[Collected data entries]
+++++

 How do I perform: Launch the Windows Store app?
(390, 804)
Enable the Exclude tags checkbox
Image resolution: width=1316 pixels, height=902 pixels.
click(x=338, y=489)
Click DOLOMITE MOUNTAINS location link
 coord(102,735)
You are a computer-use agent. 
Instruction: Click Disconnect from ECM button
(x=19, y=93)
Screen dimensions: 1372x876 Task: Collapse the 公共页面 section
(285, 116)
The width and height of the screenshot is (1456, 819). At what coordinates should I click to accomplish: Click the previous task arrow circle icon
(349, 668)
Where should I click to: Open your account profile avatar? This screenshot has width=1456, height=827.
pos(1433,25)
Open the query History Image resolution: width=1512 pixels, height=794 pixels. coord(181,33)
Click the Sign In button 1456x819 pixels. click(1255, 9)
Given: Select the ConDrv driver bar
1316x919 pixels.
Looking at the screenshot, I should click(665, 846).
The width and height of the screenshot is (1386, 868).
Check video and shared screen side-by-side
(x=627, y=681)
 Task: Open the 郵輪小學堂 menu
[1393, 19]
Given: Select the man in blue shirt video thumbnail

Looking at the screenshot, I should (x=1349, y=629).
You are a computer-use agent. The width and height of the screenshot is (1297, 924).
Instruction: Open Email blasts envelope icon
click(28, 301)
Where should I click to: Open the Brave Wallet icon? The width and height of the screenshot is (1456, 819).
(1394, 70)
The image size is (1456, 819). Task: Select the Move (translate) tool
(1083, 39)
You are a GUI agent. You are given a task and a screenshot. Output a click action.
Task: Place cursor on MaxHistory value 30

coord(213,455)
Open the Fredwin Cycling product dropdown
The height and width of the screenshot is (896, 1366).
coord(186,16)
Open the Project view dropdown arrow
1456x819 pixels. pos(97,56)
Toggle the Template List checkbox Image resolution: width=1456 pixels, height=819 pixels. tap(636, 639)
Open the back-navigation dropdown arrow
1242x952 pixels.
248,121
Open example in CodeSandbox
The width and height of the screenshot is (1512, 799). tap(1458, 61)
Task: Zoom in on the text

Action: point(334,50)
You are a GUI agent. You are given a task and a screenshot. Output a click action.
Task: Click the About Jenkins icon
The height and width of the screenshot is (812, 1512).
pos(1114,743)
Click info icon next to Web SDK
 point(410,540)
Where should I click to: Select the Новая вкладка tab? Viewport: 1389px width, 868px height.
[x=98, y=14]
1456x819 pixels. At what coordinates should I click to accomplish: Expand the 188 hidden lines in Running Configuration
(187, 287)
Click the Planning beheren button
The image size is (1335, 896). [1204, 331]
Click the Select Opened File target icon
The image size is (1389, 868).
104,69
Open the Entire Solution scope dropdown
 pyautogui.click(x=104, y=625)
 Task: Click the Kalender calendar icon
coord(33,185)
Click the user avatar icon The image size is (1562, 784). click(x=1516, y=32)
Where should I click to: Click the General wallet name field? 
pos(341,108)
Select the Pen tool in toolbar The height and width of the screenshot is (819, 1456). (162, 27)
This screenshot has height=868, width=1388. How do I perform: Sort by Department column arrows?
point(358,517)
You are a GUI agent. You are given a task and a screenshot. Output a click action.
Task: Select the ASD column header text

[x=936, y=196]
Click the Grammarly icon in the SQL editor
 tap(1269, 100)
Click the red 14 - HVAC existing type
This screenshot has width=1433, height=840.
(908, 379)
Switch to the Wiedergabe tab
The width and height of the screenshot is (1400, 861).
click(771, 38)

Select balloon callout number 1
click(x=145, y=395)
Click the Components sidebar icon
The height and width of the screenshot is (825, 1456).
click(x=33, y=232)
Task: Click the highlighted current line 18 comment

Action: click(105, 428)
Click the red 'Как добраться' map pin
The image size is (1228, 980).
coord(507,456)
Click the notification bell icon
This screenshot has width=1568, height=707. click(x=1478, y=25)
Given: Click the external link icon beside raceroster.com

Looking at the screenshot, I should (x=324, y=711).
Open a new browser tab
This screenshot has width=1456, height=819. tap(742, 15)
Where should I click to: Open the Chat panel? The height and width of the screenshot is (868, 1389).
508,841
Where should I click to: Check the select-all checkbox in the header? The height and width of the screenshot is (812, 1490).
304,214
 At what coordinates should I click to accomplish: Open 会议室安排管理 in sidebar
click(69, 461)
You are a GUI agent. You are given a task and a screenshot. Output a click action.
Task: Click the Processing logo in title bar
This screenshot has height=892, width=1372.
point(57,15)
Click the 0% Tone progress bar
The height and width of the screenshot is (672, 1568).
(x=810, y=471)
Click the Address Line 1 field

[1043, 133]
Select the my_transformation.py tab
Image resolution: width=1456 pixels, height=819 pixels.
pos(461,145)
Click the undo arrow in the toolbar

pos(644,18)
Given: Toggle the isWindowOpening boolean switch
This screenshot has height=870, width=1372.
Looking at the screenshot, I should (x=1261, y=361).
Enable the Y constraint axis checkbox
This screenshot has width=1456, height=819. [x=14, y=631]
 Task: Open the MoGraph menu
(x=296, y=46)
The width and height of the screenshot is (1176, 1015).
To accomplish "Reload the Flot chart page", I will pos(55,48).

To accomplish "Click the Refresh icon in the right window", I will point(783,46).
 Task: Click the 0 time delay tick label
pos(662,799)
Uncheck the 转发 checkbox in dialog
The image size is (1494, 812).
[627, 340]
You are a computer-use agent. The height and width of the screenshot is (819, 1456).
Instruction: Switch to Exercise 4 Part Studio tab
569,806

+++++

*Required action*.
Write out each record again, keeping every word as it is.

*Task response*.
 How do I perform: Launch the Windows Store app?
(390, 804)
Enable the Exclude tags checkbox
Image resolution: width=1316 pixels, height=902 pixels.
click(x=338, y=489)
Click DOLOMITE MOUNTAINS location link
 coord(102,735)
You are a computer-use agent. 
Instruction: Click Disconnect from ECM button
(x=19, y=93)
Screen dimensions: 1372x876 Task: Collapse the 公共页面 section
(285, 116)
The width and height of the screenshot is (1456, 819). At what coordinates should I click to accomplish: Click the previous task arrow circle icon
(349, 668)
Where should I click to: Open your account profile avatar? This screenshot has width=1456, height=827.
pos(1433,25)
Open the query History Image resolution: width=1512 pixels, height=794 pixels. coord(181,33)
Click the Sign In button 1456x819 pixels. click(1255, 9)
Given: Select the ConDrv driver bar
1316x919 pixels.
Looking at the screenshot, I should click(665, 846).
The width and height of the screenshot is (1386, 868).
Check video and shared screen side-by-side
(x=627, y=681)
 Task: Open the 郵輪小學堂 menu
[1393, 19]
Given: Select the man in blue shirt video thumbnail

Looking at the screenshot, I should (x=1349, y=629).
You are a computer-use agent. The width and height of the screenshot is (1297, 924).
Instruction: Open Email blasts envelope icon
click(28, 301)
Where should I click to: Open the Brave Wallet icon? The width and height of the screenshot is (1456, 819).
(1394, 70)
The image size is (1456, 819). Task: Select the Move (translate) tool
(1083, 39)
You are a GUI agent. You are given a task and a screenshot. Output a click action.
Task: Place cursor on MaxHistory value 30

coord(213,455)
Open the Fredwin Cycling product dropdown
The height and width of the screenshot is (896, 1366).
coord(186,16)
Open the Project view dropdown arrow
1456x819 pixels. pos(97,56)
Toggle the Template List checkbox Image resolution: width=1456 pixels, height=819 pixels. tap(636, 639)
Open the back-navigation dropdown arrow
1242x952 pixels.
248,121
Open example in CodeSandbox
The width and height of the screenshot is (1512, 799). tap(1458, 61)
Task: Zoom in on the text

Action: point(334,50)
You are a GUI agent. You are given a task and a screenshot. Output a click action.
Task: Click the About Jenkins icon
The height and width of the screenshot is (812, 1512).
pos(1114,743)
Click info icon next to Web SDK
 point(410,540)
Where should I click to: Select the Новая вкладка tab? Viewport: 1389px width, 868px height.
[x=98, y=14]
1456x819 pixels. At what coordinates should I click to accomplish: Expand the 188 hidden lines in Running Configuration
(187, 287)
Click the Planning beheren button
The image size is (1335, 896). [1204, 331]
Click the Select Opened File target icon
The image size is (1389, 868).
104,69
Open the Entire Solution scope dropdown
 pyautogui.click(x=104, y=625)
 Task: Click the Kalender calendar icon
coord(33,185)
Click the user avatar icon The image size is (1562, 784). click(x=1516, y=32)
Where should I click to: Click the General wallet name field? 
pos(341,108)
Select the Pen tool in toolbar The height and width of the screenshot is (819, 1456). (162, 27)
This screenshot has height=868, width=1388. How do I perform: Sort by Department column arrows?
point(358,517)
You are a GUI agent. You are given a task and a screenshot. Output a click action.
Task: Select the ASD column header text

[x=936, y=196]
Click the Grammarly icon in the SQL editor
 tap(1269, 100)
Click the red 14 - HVAC existing type
This screenshot has width=1433, height=840.
(908, 379)
Switch to the Wiedergabe tab
The width and height of the screenshot is (1400, 861).
click(771, 38)

Select balloon callout number 1
click(x=145, y=395)
Click the Components sidebar icon
The height and width of the screenshot is (825, 1456).
click(x=33, y=232)
Task: Click the highlighted current line 18 comment

Action: click(105, 428)
Click the red 'Как добраться' map pin
The image size is (1228, 980).
coord(507,456)
Click the notification bell icon
This screenshot has width=1568, height=707. click(x=1478, y=25)
Given: Click the external link icon beside raceroster.com

Looking at the screenshot, I should (x=324, y=711).
Open a new browser tab
This screenshot has width=1456, height=819. tap(742, 15)
Where should I click to: Open the Chat panel? The height and width of the screenshot is (868, 1389).
508,841
Where should I click to: Check the select-all checkbox in the header? The height and width of the screenshot is (812, 1490).
304,214
 At what coordinates should I click to accomplish: Open 会议室安排管理 in sidebar
click(69, 461)
You are a GUI agent. You are given a task and a screenshot. Output a click action.
Task: Click the Processing logo in title bar
This screenshot has height=892, width=1372.
point(57,15)
Click the 0% Tone progress bar
The height and width of the screenshot is (672, 1568).
(x=810, y=471)
Click the Address Line 1 field

[1043, 133]
Select the my_transformation.py tab
Image resolution: width=1456 pixels, height=819 pixels.
pos(461,145)
Click the undo arrow in the toolbar

pos(644,18)
Given: Toggle the isWindowOpening boolean switch
This screenshot has height=870, width=1372.
Looking at the screenshot, I should (x=1261, y=361).
Enable the Y constraint axis checkbox
This screenshot has width=1456, height=819. [x=14, y=631]
 Task: Open the MoGraph menu
(x=296, y=46)
The width and height of the screenshot is (1176, 1015).
To accomplish "Reload the Flot chart page", I will pos(55,48).

To accomplish "Click the Refresh icon in the right window", I will point(783,46).
 Task: Click the 0 time delay tick label
pos(662,799)
Uncheck the 转发 checkbox in dialog
The image size is (1494, 812).
[627, 340]
You are a computer-use agent. The height and width of the screenshot is (819, 1456).
Instruction: Switch to Exercise 4 Part Studio tab
569,806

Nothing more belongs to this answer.